%%

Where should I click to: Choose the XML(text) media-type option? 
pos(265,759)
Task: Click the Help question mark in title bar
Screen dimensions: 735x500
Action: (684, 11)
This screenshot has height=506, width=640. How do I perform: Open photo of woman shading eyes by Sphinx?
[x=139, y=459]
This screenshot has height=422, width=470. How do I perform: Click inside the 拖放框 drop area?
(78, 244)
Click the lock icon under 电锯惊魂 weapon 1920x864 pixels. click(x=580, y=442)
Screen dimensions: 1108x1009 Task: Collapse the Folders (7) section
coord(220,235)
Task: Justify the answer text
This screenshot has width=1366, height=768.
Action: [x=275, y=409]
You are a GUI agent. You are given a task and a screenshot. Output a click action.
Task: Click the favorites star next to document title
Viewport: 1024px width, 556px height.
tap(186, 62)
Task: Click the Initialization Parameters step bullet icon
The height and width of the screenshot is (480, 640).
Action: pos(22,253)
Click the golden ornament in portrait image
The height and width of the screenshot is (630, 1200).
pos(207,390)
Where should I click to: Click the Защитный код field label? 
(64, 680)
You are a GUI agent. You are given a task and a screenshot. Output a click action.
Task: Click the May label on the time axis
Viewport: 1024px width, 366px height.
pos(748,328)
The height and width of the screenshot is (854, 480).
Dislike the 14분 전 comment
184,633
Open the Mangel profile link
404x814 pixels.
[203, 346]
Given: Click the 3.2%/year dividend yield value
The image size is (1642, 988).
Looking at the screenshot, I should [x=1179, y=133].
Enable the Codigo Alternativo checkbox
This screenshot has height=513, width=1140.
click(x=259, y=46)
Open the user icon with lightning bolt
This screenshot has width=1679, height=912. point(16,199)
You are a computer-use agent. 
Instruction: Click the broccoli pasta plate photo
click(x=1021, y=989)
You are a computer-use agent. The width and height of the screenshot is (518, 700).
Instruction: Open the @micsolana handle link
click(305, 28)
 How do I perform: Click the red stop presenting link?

%%

▶ [Task requirements]:
Would you output every record above exactly as it stands?

▶ [Answer to this task]:
Where should I click to: Choose the XML(text) media-type option? 
pos(265,759)
Task: Click the Help question mark in title bar
Screen dimensions: 735x500
Action: (684, 11)
This screenshot has height=506, width=640. How do I perform: Open photo of woman shading eyes by Sphinx?
[x=139, y=459]
This screenshot has height=422, width=470. How do I perform: Click inside the 拖放框 drop area?
(78, 244)
Click the lock icon under 电锯惊魂 weapon 1920x864 pixels. click(x=580, y=442)
Screen dimensions: 1108x1009 Task: Collapse the Folders (7) section
coord(220,235)
Task: Justify the answer text
This screenshot has width=1366, height=768.
Action: [x=275, y=409]
You are a GUI agent. You are given a task and a screenshot. Output a click action.
Task: Click the favorites star next to document title
Viewport: 1024px width, 556px height.
tap(186, 62)
Task: Click the Initialization Parameters step bullet icon
The height and width of the screenshot is (480, 640).
Action: pos(22,253)
Click the golden ornament in portrait image
The height and width of the screenshot is (630, 1200).
pos(207,390)
Where should I click to: Click the Защитный код field label? 
(64, 680)
You are a GUI agent. You are given a task and a screenshot. Output a click action.
Task: Click the May label on the time axis
Viewport: 1024px width, 366px height.
pos(748,328)
The height and width of the screenshot is (854, 480).
Dislike the 14분 전 comment
184,633
Open the Mangel profile link
404x814 pixels.
[203, 346]
Given: Click the 3.2%/year dividend yield value
The image size is (1642, 988).
Looking at the screenshot, I should [x=1179, y=133].
Enable the Codigo Alternativo checkbox
This screenshot has height=513, width=1140.
click(x=259, y=46)
Open the user icon with lightning bolt
This screenshot has width=1679, height=912. point(16,199)
You are a computer-use agent. 
Instruction: Click the broccoli pasta plate photo
click(x=1021, y=989)
You are a computer-use agent. The width and height of the screenshot is (518, 700).
Instruction: Open the @micsolana handle link
click(305, 28)
 How do I perform: Click the red stop presenting link?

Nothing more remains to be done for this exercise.